とあるきっかけで出会ってしまった『最後にして最初のアイドル』なる作品の作者である草野原々、気が付いたらこの方が書かれた作品を買っておりました。その中の一冊がこの『これは学園ラブコメです。』です。ハヤカワではなくライトノベルのレーベルであるガガガ文庫からの出版であることに驚きました。
しかし、私は読む前から分かっておりました。これはライトノベルじゃない、そして、学園ラブコメでは絶対にありえないと。
これは学園ラブコメなんですか?
俺の人生、なんだかラブコメみたいだな。
主人公である高城圭はそう思った――。
そうだ! お前はラブコメの主人公であり、SFとかファンタジーとかそんなジャンルのキャラではない! だから大人しくラブコメらしい展開に従ってくれえええ!
嘆くその影は言及塔まどかこと、虚構を司る力が擬人化された存在。
そう、これは、まどかと圭が七転八倒しながらラブコメの世界をSFやらファンタジーの浸食から守り抜く物語。
SF界の超新星が描く、ハイテンション×メタフィクション学園ラブコメ開幕!
って、俺の高校生活、一体どうなっちゃうの~~!?
270ページありますが学園ラブコメを保っていられたのはわずか31ページでした。
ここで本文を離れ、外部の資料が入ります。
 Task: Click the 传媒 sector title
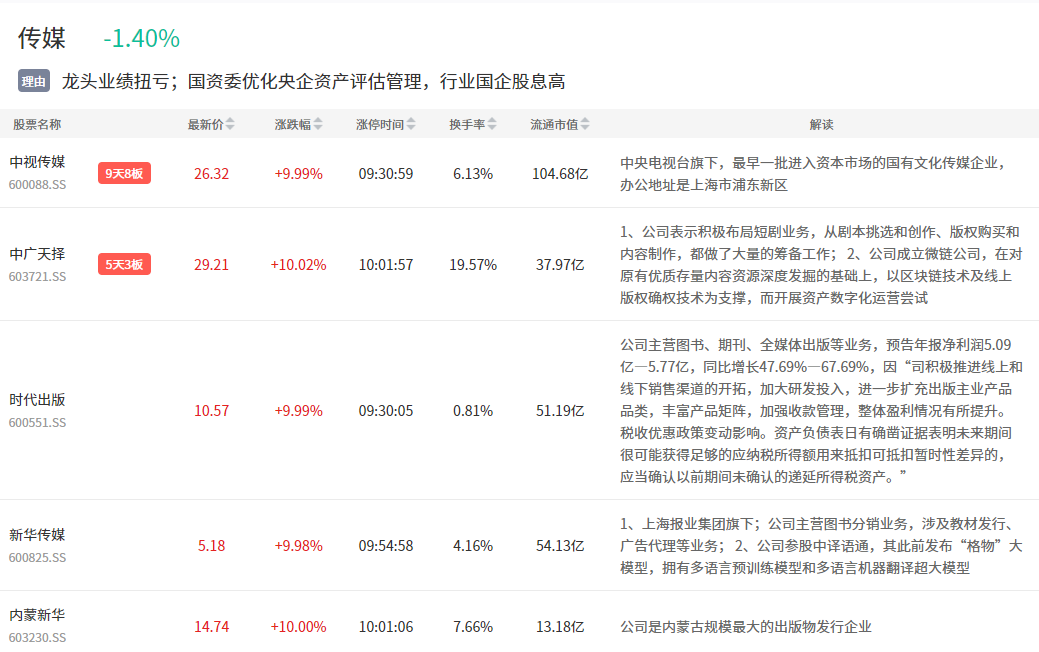tap(42, 39)
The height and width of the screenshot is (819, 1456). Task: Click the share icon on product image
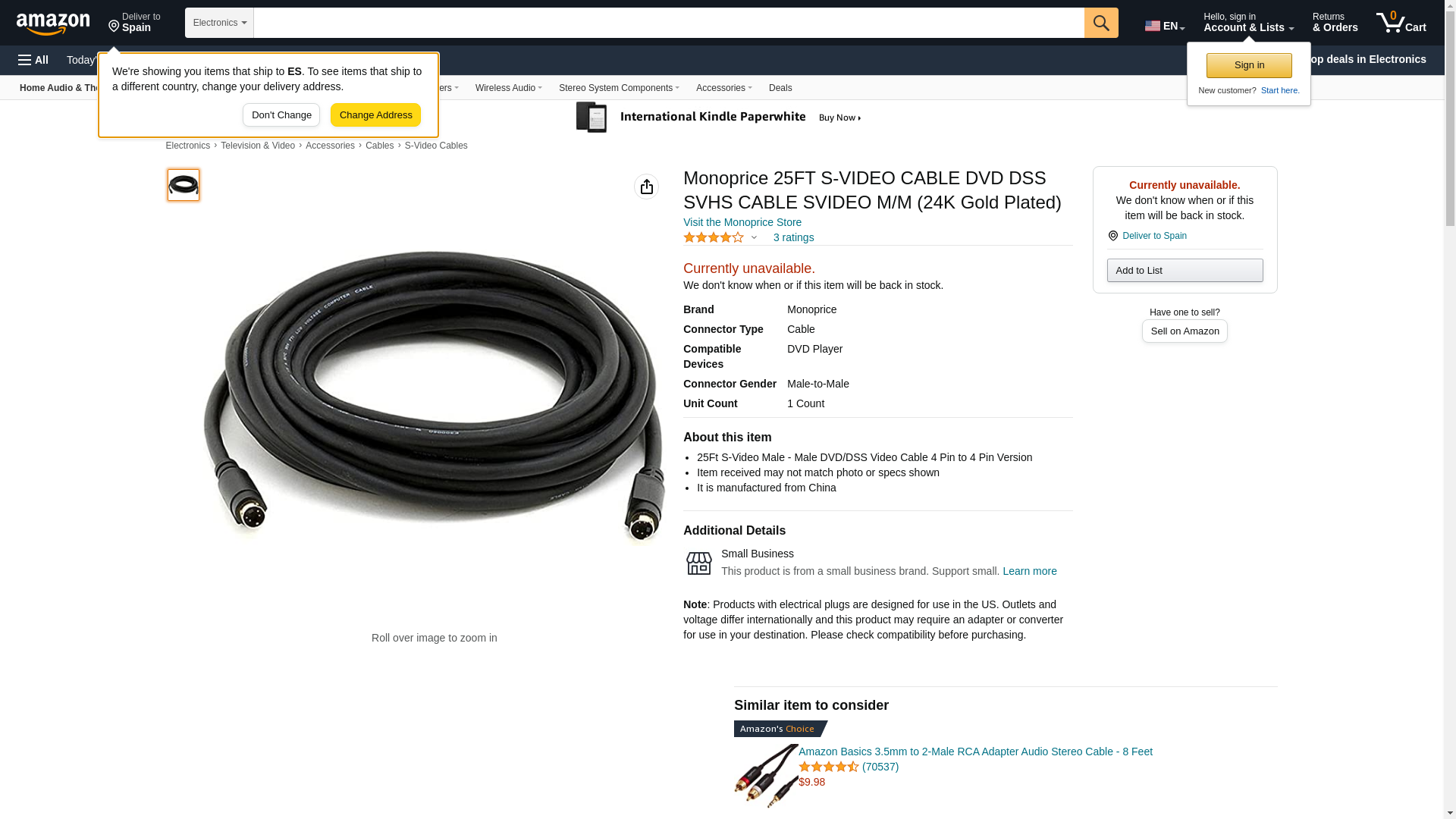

うん、知ってた。知ってたけど、ここから想像さえ出来ないというか思いつきもしない展開が始まります。って目次に思いっきり書いてあるけどな!
第一章 これは学園ラブコメです。
第二章 これは学園ファンタジーです。
第三章 これは学園SFです。
第四章 これはなんでもありです。
ヒロインが3人いてそれぞれがラブコメ・ファンタジー・SFを担当するんだろうな、と想像したらその通りではあったのですが、あらすじにあるように、この作品は
なんです。って意味わかんないですよね、でもね、読み終わった後にこの単語の羅列にしか思えないワードも、ああなるほどその通りだわ、と納得できます。
こんな作品、草野原々しか書けないだろうな、というか誰も書きたくないでしょうね。思いつきもしないし。なんなんだこれ。
メタ展開もここまで振り切れると感動さえ覚えるんだな、とふと思った私ですが、そんな感想を持ったのは少数派でしょうね。「あとがき」がこれほど強烈な力を持ってる作品を私は知りません。
ネタバレなしでこの作品を語るのはどう考えても無理なのですが、自信を持って言い切れることがございます。この作品を楽しめる人はかなり限られてるでしょう。私のような訓練された者しか楽しめません、いや、そもそも私は楽しめたのだろうか?
普通の作品に飽きた方、いつもと違う何かに触れてみたい方、是非脳が揺さぶられるこの作品の世界を覗いてみて下さい。私はオススメしません。